Selected excerpt =>
It comes to the screen as a high-tone, erotic and faintly feminist soap opera titled "Adore," an Australian tale that follows two lifelong best friends and comments on both the joys of that closeness, and the perils.

Roz ( Robin Wright) and Lil ( Naomi Watts) have been neighbors and chums pretty much since they were born. They swim and sunbathe off their lovely New South Wales Beach. They had kids -- a son, each -- at about the same time. And when something happens to one -- Lil's husband dies -- the other is right there, next door, an unwavering support system that has lasted decades.

Roz and Lil still cut striking figures in their swimsuits. They're close enough to prompt the odd whisper.

"We're not lezzos, are we?" Lil jokes.

But their relationship changes when their sons, Tom and Ian ( James Frecheville, Xaxier Samuel), hit their hunky surfing 20s.

"They're beautiful," Roz reflects on their lads. "They're like young gods."

Thus does temptation arrive in their Aussie Garden of Eden. The square-jawed boys share intimate wine dinners with their mums, and the wine leads to dancing and we all know where dancing leads. It's not the widowed Lil who is lured to the forbidden fruit first. Roz, married to an academic ( Ben Mendelsohn), is the first to cross that line, with Lil's son Ian.

That's bad enough. Their secret doesn't last, which is worse. And Lil is easily tempted into reprisal sex, which is where that last line is crossed. A lifetime of shared child-rearing is forgotten as the tender touches of mothering become something sexual.

Exercise instructions =>
[A] Using the film review, explain in one to three sentences why Roz is able to support Lil right away when Lil's husband dies.
[B] Carry on the film review after its final sentence.
The records are separate material with no connection to the film review.

Records =>
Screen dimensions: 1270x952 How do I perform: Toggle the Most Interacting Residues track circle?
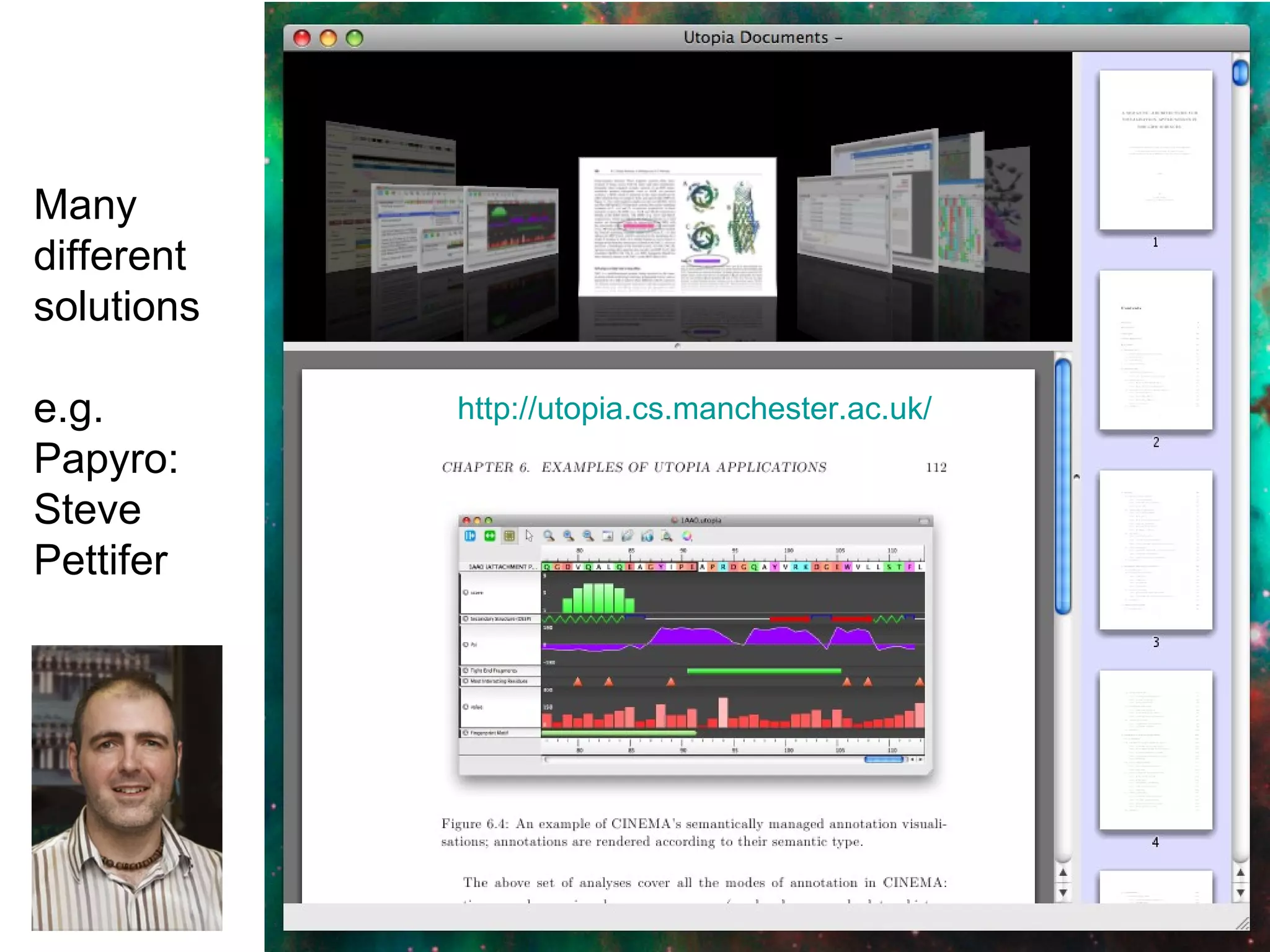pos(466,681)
---
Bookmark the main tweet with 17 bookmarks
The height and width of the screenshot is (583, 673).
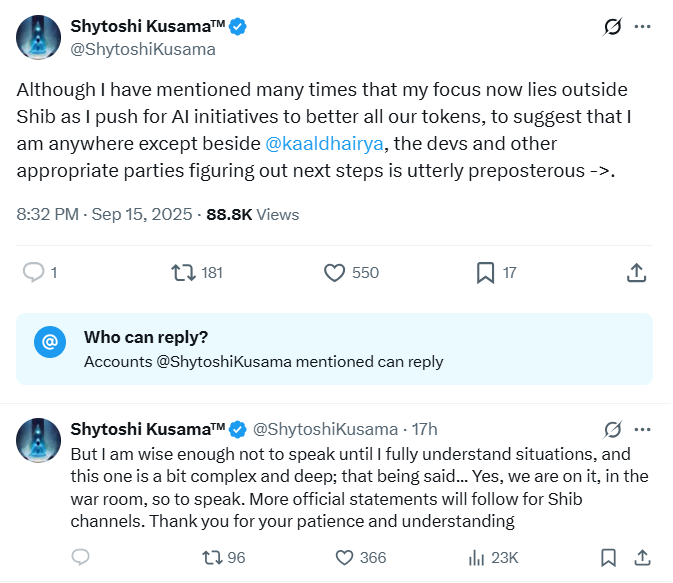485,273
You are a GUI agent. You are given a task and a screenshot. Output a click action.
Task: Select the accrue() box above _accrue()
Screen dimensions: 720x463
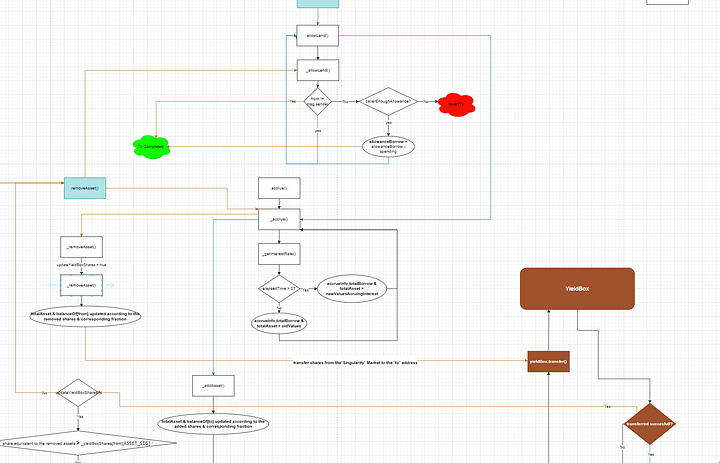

Answers by task =>
[A] Roz lives right next door to Lil, and the two have been neighbors and friends almost since birth. Their friendship has become an unwavering support system that has lasted decades.

[B]
Frecheville and Samuel are limited to moments that reveal how shallow, petulant and arrogant these self-admiring "gods" are at their age. The ladies have a lot more to play here -- faraway stares as their characters reflect on the transgression they're falling into and their rationalizations of it.

Director and co-adapter Anne Fontaine ("Coco Before Chanel") wrestles to balance the narcissistic side of feminism, with Roz and Lil seeking sexual validation in their 40s, with the human cost of giving in to impulses and abandoning adulthood / motherhood and its responsibilities. Not everyone will waltz through this interlude with a psyche unscarred.

It's hard to imagine a gender-inverted version of this tale -- two fathers seducing / being seduced by each other's daughters -- as anything but icky or French. But as edgy female wish-fulfillment fantasy, showing that fantasy's consequences, "Adore" engrosses and engages, never titillates and never betrays even the tiniest hint of revulsion.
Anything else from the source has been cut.